▸ Task to complete:
Below are the entries; return every line among them that holds the word "Given".

▸ Extracted material:
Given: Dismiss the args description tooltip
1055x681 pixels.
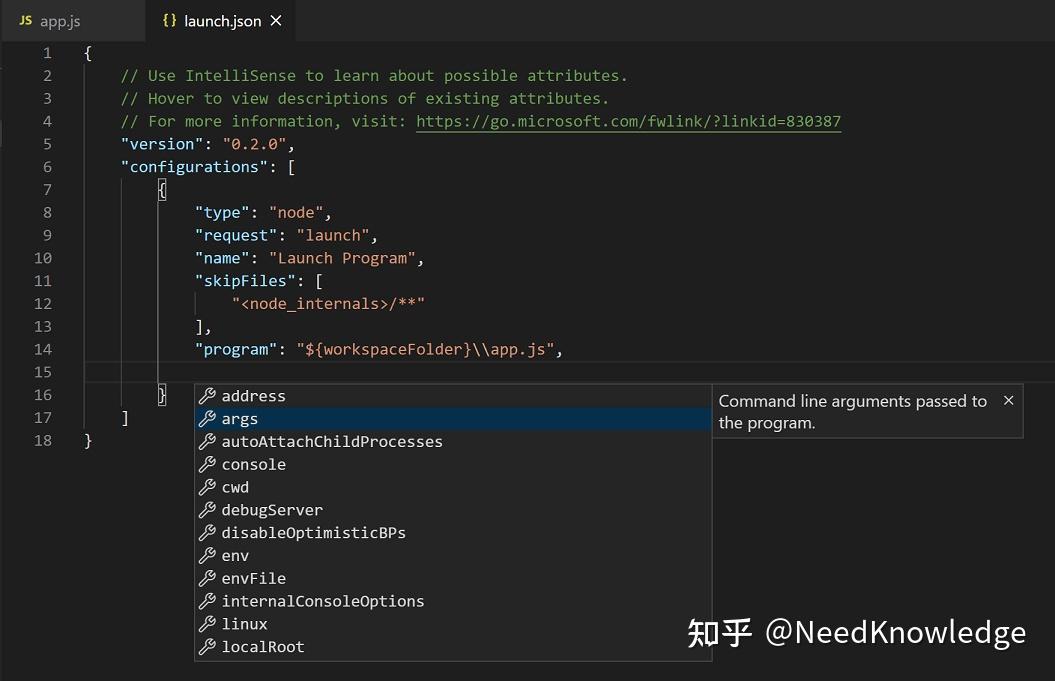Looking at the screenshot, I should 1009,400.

...

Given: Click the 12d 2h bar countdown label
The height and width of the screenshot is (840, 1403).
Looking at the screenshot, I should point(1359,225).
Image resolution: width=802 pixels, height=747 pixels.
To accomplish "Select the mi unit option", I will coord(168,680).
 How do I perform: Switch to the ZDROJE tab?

* * *

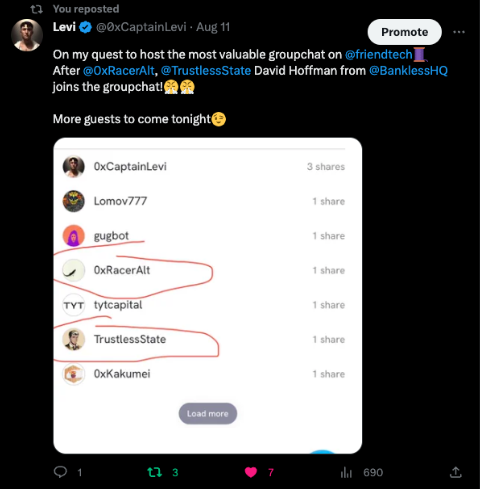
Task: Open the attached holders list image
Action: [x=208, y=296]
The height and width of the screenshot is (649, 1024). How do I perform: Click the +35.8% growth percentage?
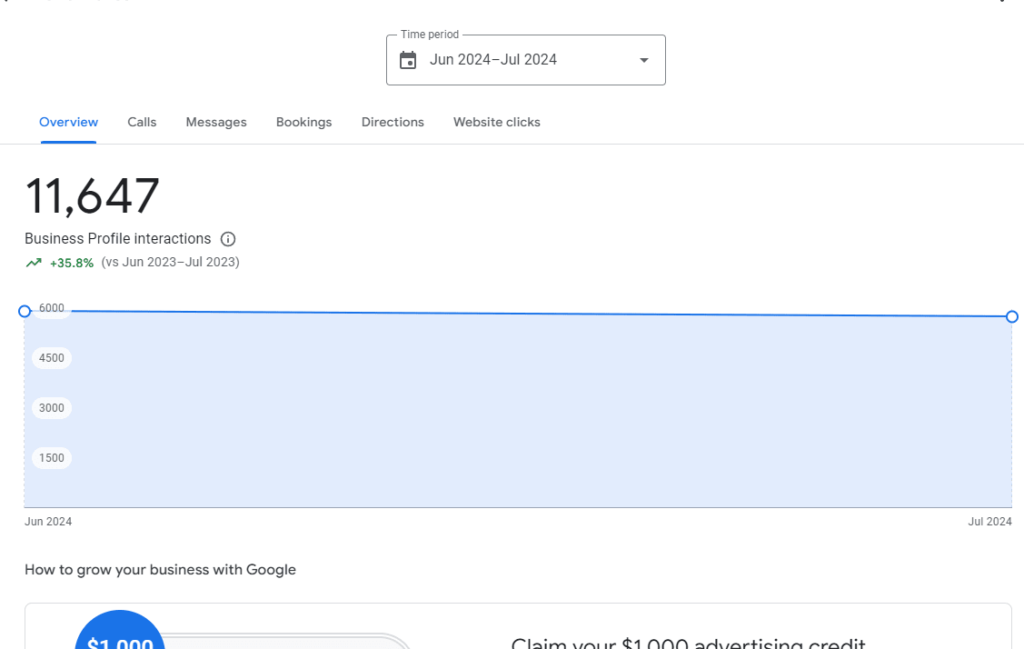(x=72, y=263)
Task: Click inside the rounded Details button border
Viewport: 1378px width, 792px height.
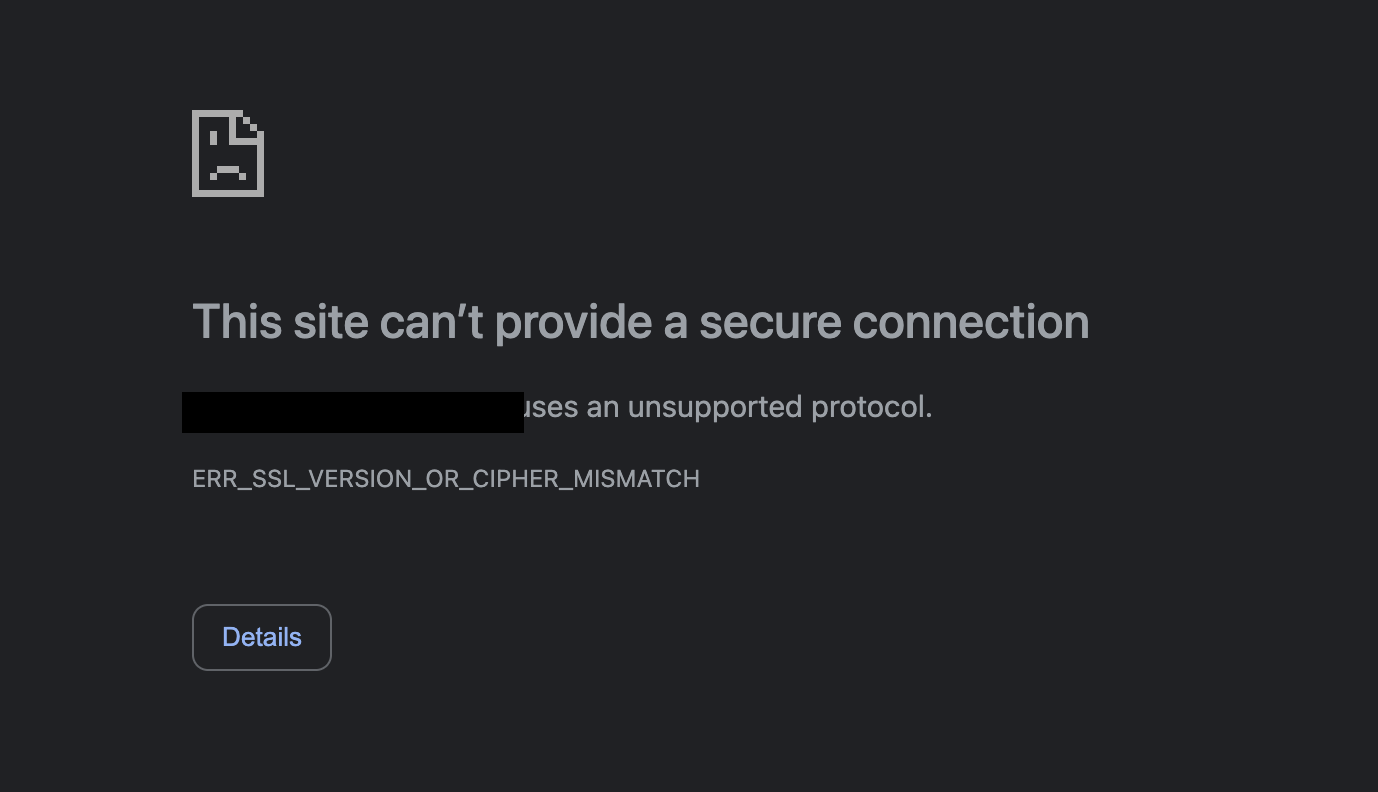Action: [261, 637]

▸ Worked solution:
Given: Dismiss the args description tooltip
Given: Click the 12d 2h bar countdown label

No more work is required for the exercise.